## WHAT THIS EXERCISE ASKS
• 1. In the text about mothers returning to work, which organization is Clodagh O'Donovan from?
• 2. Pick up the text on mothers going back to work after having children at the point where it stops, and add a few more paragraphs.

** Start of TEXT EXCERPT **

Guilt, relief, exhaustion - returning to work after any absence is a challenge, but when there are tiny humans involved it is an added transition. We spoke to three mums about the advice they'd pass on to those dipping their toes back into the workplace after having children.

“Before I had my children, I worked in a corporate environment and was the department head and business development lead for the team. I always felt huge pressure to be there and to keep the department running.”

Jean Evans is a mum of three, currently living in Wicklow. She believes working mothers can often be pulled in all directions.

“On my first pregnancy, I was determined to combine maternity leave with some work from home, but when my son arrived, well needless to say, he had other ideas. I was simply exhausted.

I couldn’t get over how tired I was. I was used to working really long hours and travelling, but this whole baby thing made me tired in ways I couldn’t have comprehended. Everything was new and it was emotionally draining.

With the constant feeling of exhaustion, women often feel they are not succeeding. Not doing right by anyone.

Support

When I went back after my second maternity leave, I was exhausted once more – physically and emotionally. I had been a workaholic in previous incarnations, so readjusting to manage children too was tough and I found it hard, if I’m honest. Creche pick-ups meant I couldn’t work late anymore, so it started to put manners on my working hours – not a bad thing. I travelled every few weeks, so thankfully I had and have a very supportive partner who’d be with the kids and my mum was on standby for any other occasions.

Businesses need to do so much better to support women coming back to work. With the constant feeling of exhaustion, women often feel they are not succeeding. Not doing right by anyone, be it the employer, the team, colleagues, spouse/partner or the children.  This then leads to a lack of confidence in their ability to perform.

Right now, I’m starting my own business and it allows me a flexibility and freedom that I cherish, while still being able to develop something with purpose. However, having gone through the processes of returning to work at a bigger operation, I have these tips for mums.

Information

Understand the creche policies around pick ups, collections etc and share this with your manager and/or HR team as appropriate, so they are aware of the parameters. Some creches charge parents for every minute that their kids stay after closing and this puts enormous guilt and pressure on the parents.

Next – if you’ve been breastfeeding your child, find out if you can breastfeed or express in the office and ask if there’s somewhere to store milk safely and hygienically.

Chat about what happens in problem situations before they arise, e.g. your child being sick and you having to collect them during office hours. Pre-empt and get a feel and understanding for how the company is going to react.  The panic, guilt and fear that can strike when you know you have a meeting and then you get a call from the childminder or creche is awful.

Changes

“They would joke that they were coming back for a break (little did I know they weren’t entirely joking) For others they were returning to work because they couldn’t afford not to.”

Clodagh O’Donovan from Advance HR has seen both sides of this coin – the mums who made the often tough journey back into the workplace.

It’s a difficult transition no matter what the reason is, and I saw how anxious those women were in those first few weeks back. They said it was like starting a new job between new people on the team, new managers and learning the ropes again. Some confided in me that they felt they had to work extra hard to prove that they were as committed to their job and career as they were before their maternity leave.

Nothing that can prepare you for the emotional rollercoaster that is the first day your child is not with you 24/7

I struggled to understand this until I became pregnant and found myself having the same thoughts.

** End of TEXT EXCERPT **
** Start of RECORDED INFORMATION **

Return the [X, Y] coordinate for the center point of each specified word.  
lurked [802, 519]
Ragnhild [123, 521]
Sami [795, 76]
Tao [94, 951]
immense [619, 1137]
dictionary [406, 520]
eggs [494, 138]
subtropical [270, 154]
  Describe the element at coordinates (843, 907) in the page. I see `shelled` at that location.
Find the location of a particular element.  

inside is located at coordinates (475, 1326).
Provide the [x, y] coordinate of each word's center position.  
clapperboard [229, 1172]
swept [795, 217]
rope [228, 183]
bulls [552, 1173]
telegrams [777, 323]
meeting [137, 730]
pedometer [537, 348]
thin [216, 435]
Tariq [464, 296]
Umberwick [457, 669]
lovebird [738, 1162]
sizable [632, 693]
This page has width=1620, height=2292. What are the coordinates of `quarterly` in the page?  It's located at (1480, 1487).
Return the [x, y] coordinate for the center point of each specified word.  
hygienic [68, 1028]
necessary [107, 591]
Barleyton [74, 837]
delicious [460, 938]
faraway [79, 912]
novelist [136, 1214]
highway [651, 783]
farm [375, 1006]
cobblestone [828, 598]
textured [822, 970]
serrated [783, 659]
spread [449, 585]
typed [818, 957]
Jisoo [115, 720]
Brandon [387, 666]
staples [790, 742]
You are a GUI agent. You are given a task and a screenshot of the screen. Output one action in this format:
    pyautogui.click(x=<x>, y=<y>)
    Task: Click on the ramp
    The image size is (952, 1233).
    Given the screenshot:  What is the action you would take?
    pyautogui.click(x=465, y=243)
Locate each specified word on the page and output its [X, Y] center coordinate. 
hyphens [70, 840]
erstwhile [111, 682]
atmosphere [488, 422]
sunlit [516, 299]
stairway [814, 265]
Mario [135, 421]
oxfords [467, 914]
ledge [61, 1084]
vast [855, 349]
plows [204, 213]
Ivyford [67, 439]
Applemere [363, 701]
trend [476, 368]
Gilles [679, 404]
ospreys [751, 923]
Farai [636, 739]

** End of RECORDED INFORMATION **

## RESULTS
• 1. Advance HR

• 2.
For various reasons, I had additional time with both my babies after each maternity leave ended which allowed me to settle my kids into the creche before I returned to the workplace.

Adjustment

That said, there is nothing that can prepare you for the emotional rollercoaster that is the first day your child is not with you 24/7. I knew they would be looked after differently to the way I looked after them, every bit as good, but different and I struggled with that each time.

While my son Conor was settling in, I was job searching and preparing for interviews. Ahead of my first day in my new job I was feeling nervous and excited about going back to work. I was also feeling guilty because I was looking forward to being more than Mama for a few hours.

On my first day, Conor woke with a high temperature and wasn’t well. I was completely torn. I felt that I couldn’t ring up and say, “Sorry I won’t be starting today”. I left him in the capable hands of my husband and headed to my new job. I spent the day figuring out my new role while furtively checking my phone for updates on Conor. The following week he spiked another temperature and was put on antibiotics. I called my manager, explained the situation and arranged to work from home.

No matter how understanding and supportive my managers were, it didn’t stop me from feeling guilty that I was doing something wrong by putting my sick child before my job

Guilt

The funny thing that I noticed is that no matter how understanding and supportive my managers were, it didn’t stop me from feeling guilty that I was doing something wrong by putting my sick child before my job. I never felt pressure from my managers, the pressure was all from me and is something that other mothers I have spoken to have also experienced.

If you are returning to work after maternity leave, consider arranging a visit to the office before you go back. It will ease your nerves on the first day, give you a chance to get up to speed on changes and meet the new people on your team. Figure out what plans B and C are if your child is too ill to go to the childminder but well enough not to need you with them.

Knowing who you can rely on will help ease your stress. If you do not have support, check with your manager on the options available should your child become ill. Having the conversation up front makes it easier for both you and your employer.

Advice

For employers, know that returning to work is difficult for employees who have been away from the office. Their confidence will need rebuilding and they will be anxious about leaving their child(ren). Talk to your people, acknowledge their challenges and offer support. Be transparent and consistent with decisions around flexible working arrangements.

With my daughter Kate it was a different challenge. She was 15 months starting creche and clung to me crying every morning for weeks because she didn’t understand why she couldn’t be with me.

It was around this time that I set up Advance HR and joined Network Cork.

The level of support I received from people I had never even met was amazing. What helped me most was knowing that I was not alone and that other women had similar challenges about going back to work. I became a Mentor for Network Ireland at the start of this year to pay forward that support.

Self care

No matter what the circumstances are, whether you have settled your child with the childminder or whether they are starting the same day as you, it is not easy. It is emotional, you feel guilty and relieved at the same time. But you are not doing anything wrong.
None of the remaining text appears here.